The recent liquidation order for China’s Evergrande, the world’s most indebted developer, initiates a protracted process that is poised to expose the severity of China’s real estate downturn. This development is expected to have broader implications for debt markets, real estate, and investor confidence, unfolding amid plummeting home prices and economic challenges.
The Hong Kong court’s decision to appoint liquidators for Evergrande comes over two years after its default, marking a pivotal moment in the aftermath of a prolonged property boom. With $240 billion in assets and nearly $300 billion in liabilities, Evergrande’s restructuring or potential sale is anticipated to impact foreign bondholders significantly, with unfinished apartment owners expected to be prioritized.
The distressed state of Evergrande is reflected in its debts trading below two cents on the dollar, and its shares hitting a record low before being suspended. The prevailing negative sentiment underscores the challenges faced by the company and the broader real estate sector in China.
The market’s relatively subdued response to this momentous headline suggests that a considerable amount of negativity is already priced into Evergrande’s assets. Investors are speculated to be assessing potential outcomes, trying to discern which bonds might have better recovery rates in the aftermath of the liquidation order.
Phil Wool, co-portfolio manager of Rayliant’s Quantamental China ETF, notes that a positive surprise would involve Chinese authorities acknowledging and assisting in executing the Hong Kong court order. However, the level of uncertainty surrounding this remains unclear.
The real estate sector’s weakened confidence is evident not only in Evergrande’s situation but also in broader primary markets. Total U.S. dollar issuance for China witnessed a significant decline, falling to $42.5 billion in the previous year from pre-pandemic levels above $200 billion. While the resolution of Evergrande’s debts could potentially restore confidence in Chinese firms’ access to markets, investors anticipate a gradual and cautious process.
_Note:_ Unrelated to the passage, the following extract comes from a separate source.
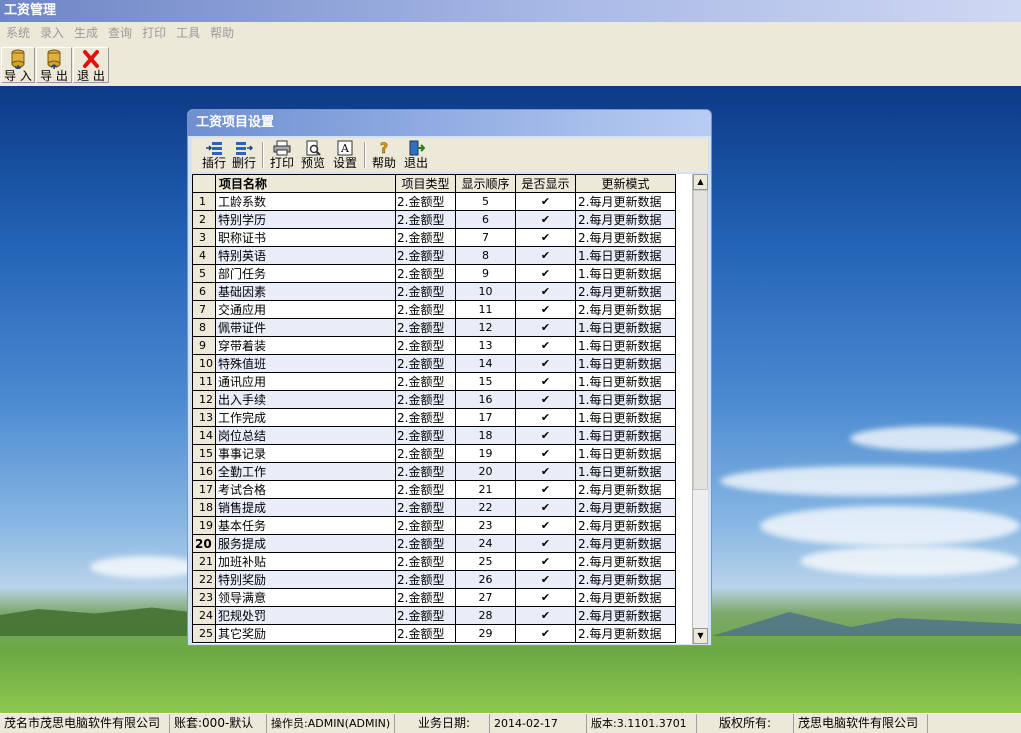  What do you see at coordinates (306, 436) in the screenshot?
I see `cell-item-name: 岗位总结` at bounding box center [306, 436].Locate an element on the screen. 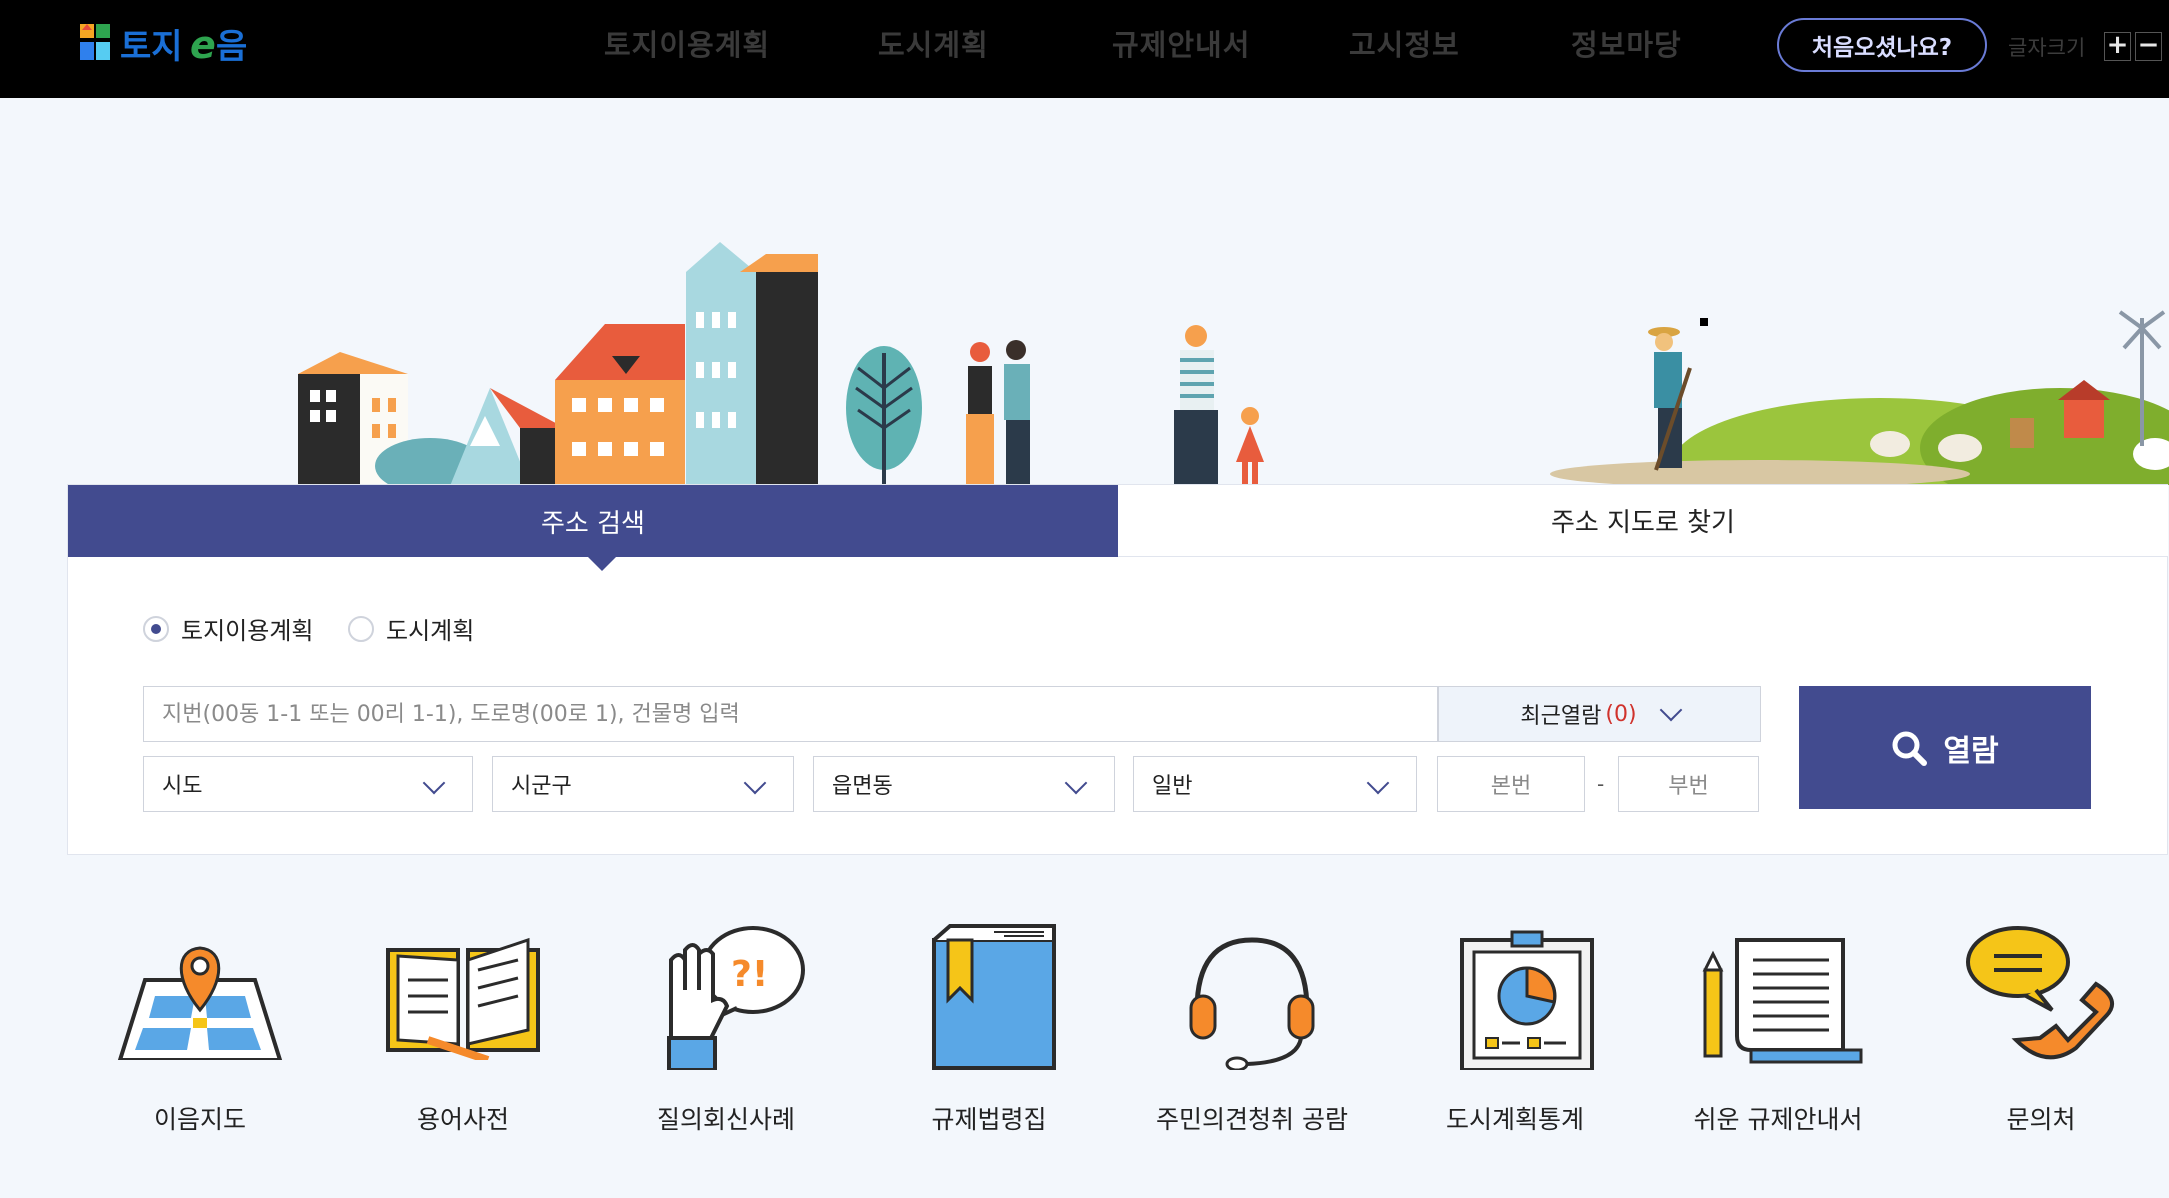 This screenshot has height=1198, width=2169. svg-text: e is located at coordinates (203, 45). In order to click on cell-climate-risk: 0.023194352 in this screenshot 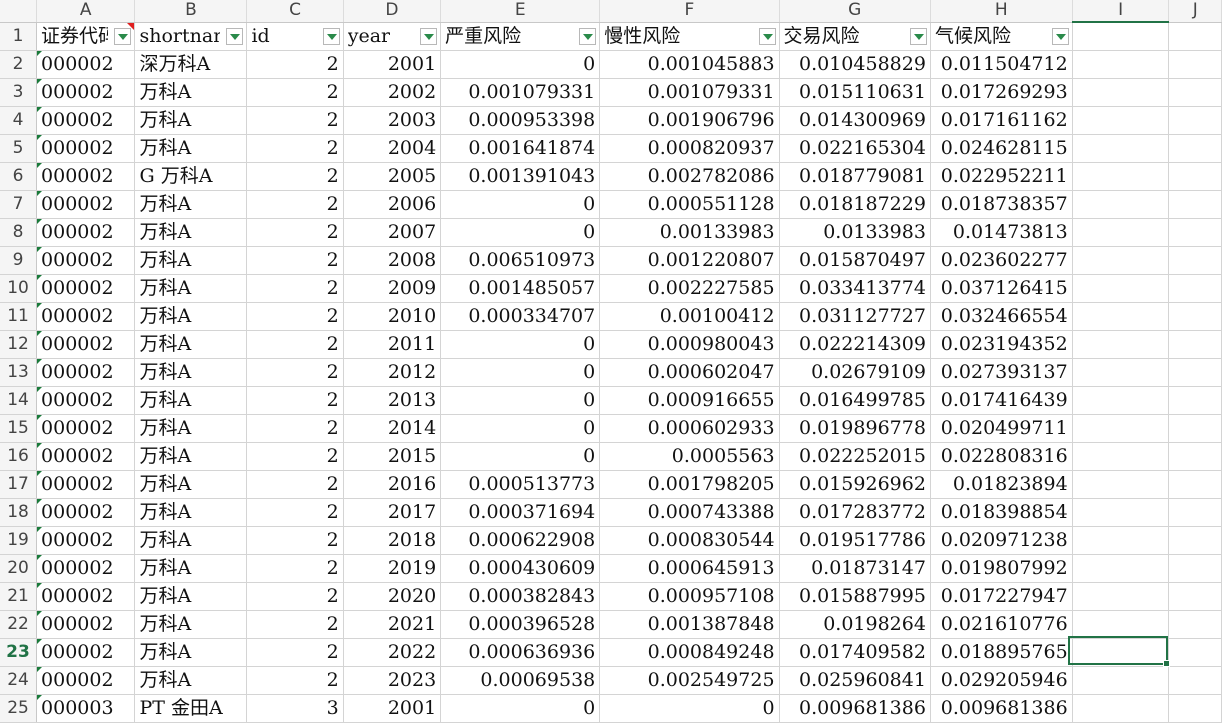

The ongoing weakness in the property market, exacerbated by Evergrande’s collapse, has emerged as a significant headwind for China’s economic growth and investor confidence. The Hang Seng index of mainland developers hit a record low recently, and analysts expect continued pressure with a series of asset sales and restructures.
John Lam, head of China and Hong Kong Property Research at UBS, notes that Evergrande’s winding-up order may accelerate the negotiation process for other developers facing dollar debt restructuring. Debt-to-equity options are increasingly being considered, implying substantial equity dilution and potential negative impacts on equity prices for defaulted developers.
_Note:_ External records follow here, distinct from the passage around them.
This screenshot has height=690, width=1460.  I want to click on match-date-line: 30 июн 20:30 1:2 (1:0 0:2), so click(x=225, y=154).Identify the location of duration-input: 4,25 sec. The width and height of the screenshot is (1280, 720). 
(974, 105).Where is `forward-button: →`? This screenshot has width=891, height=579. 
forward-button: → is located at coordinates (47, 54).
Despite global markets having moved on from fears of a systemic collapse, concerns persist regarding the long-term effects of Evergrande’s dismantling. Leland Miller, CEO of China Beige Book, emphasizes that China’s non-commercial financial system is unlikely to experience a Lehman moment, but the real estate sector’s woes have already caused significant damage.
The uncertainty surrounding unsold homes has eroded consumer confidence, a crucial factor in the recovery of China’s real estate sector. The decline in property sales, investment, and funds raised by developers in 2023 indicates the sector’s ongoing challenges, creating an atmosphere of caution among investors until a comprehensive repair of the real estate market is achieved.